Filter by attribute of other data table

Hi everyone,

I’m working on a tool where the user selects a proteome, and a bunch of MHC-I alleles. Each proteome has an organism associated with it, and each allele also has an organism associated with it. My goal here is to make it so that the list of available alleles to select is filtered by the proteome selected by the user. For example, if the user selects a human proteome, they should only be able to select HLA-* alleles; if the user selects a mouse proteome, they should only be able to select H-2* alleles.

This part of my tool XML file lets the user select the proteome:

<param name="proteome" type="select" label="Select a proteome">
      <options from_data_table="Proteomes" />
    </param>

This is the part of my XML file that lets the user select the Allele:

  <param name="allele" type="select" label="Select an allele">	 
       <options from_data_table="Alleles" >
           <filter type="param_value" column="organism" ref="proteome" ref_attribute="organism"/>	            </options>
 </param>

The Alleles.loc file can be found here: https://github.com/mrForce/immunoGalaxy/blob/dd543628c10052a34ed11a3bbb408f2da8c238b0/Alleles.loc

The Proteome.loc file can be found here: https://github.com/mrForce/immunoGalaxy/blob/dd543628c10052a34ed11a3bbb408f2da8c238b0/Proteomes.loc

When I try to use the tool, I get “No options available” for the Allele dropdown menu. After trying a whole bunch of variants of the filter element, I eventually gave up and just inserted log statements into the ParamValueFilter class in lib/galaxy/tools/parameters/basic.py. This is the relevant part of the code:

class ParamValueFilter(Filter):
    def __init__(self, d_option, elem):
        Filter.__init__(self, d_option, elem)
        self.ref_name = elem.get("ref", None)
        assert self.ref_name is not None, "Required 'ref' attribute missing from filter"
        column = elem.get("column", None)
        assert column is not None, "Required 'column' attribute missing from filter"
        self.column = d_option.column_spec_to_index(column)
        self.keep = string_as_bool(elem.get("keep", 'True'))
        self.ref_attribute = elem.get("ref_attribute", None)
        if self.ref_attribute:
            self.ref_attribute = self.ref_attribute.split('.')
        else:
            self.ref_attribute = []
      def filter_options(self, options, trans, other_values):
            if trans is not None and trans.workflow_building_mode:
                return []
            log.warning('JORDAN: other values keys: ' + ', '.join(other_values.keys()))
            ref = other_values.get(self.ref_name, None)
            log.warning('JORDAN: ref attributes' + ', '.join(dir(ref)))
            log.warning('JORDAN: ref class' + str(ref.__class__.__name__))
            log.warning('JORDAN: ref string: ' + str(ref))
            for ref_attribute in self.ref_attribute:
                if not hasattr(ref, ref_attribute):
                    log.warning('JORDAN: no attribute')
                    return []  # ref does not have attribute, so we cannot filter, return empty list
                ref = getattr(ref, ref_attribute)

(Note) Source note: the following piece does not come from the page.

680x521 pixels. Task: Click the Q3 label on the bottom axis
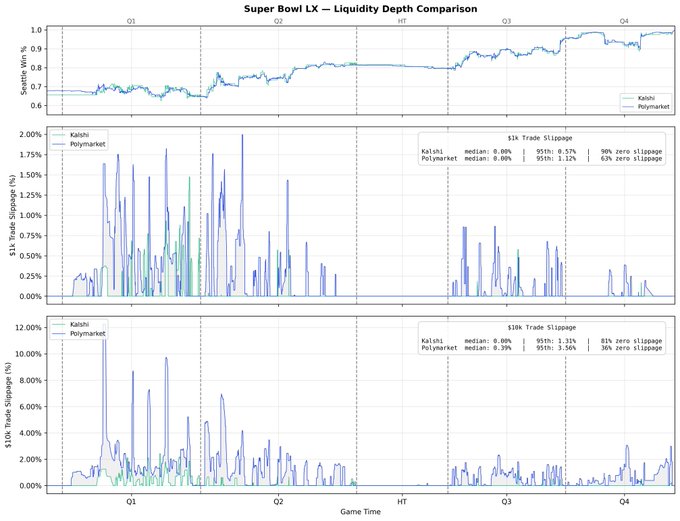coord(507,500)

            ref = str(ref)
            rval = []
            for fields in options:
                if self.keep == (fields[self.column] == ref):
                    rval.append(fields)
            return rval

The really important information revealed by this logging is the fact that ref is a unicode string, and is simply the “value” field of the selected proteome (in this case: /galaxy-prod/galaxy/tools-dependencies/references/Proteomes/Human.fasta). Thus, information about the other fields of the proteome aren’t carried with ref; so no matter what ref_attribute is, I won’t be able to filter on the proteome’s organism. I’ll post the relevant part of the logging down at the bottom of this post.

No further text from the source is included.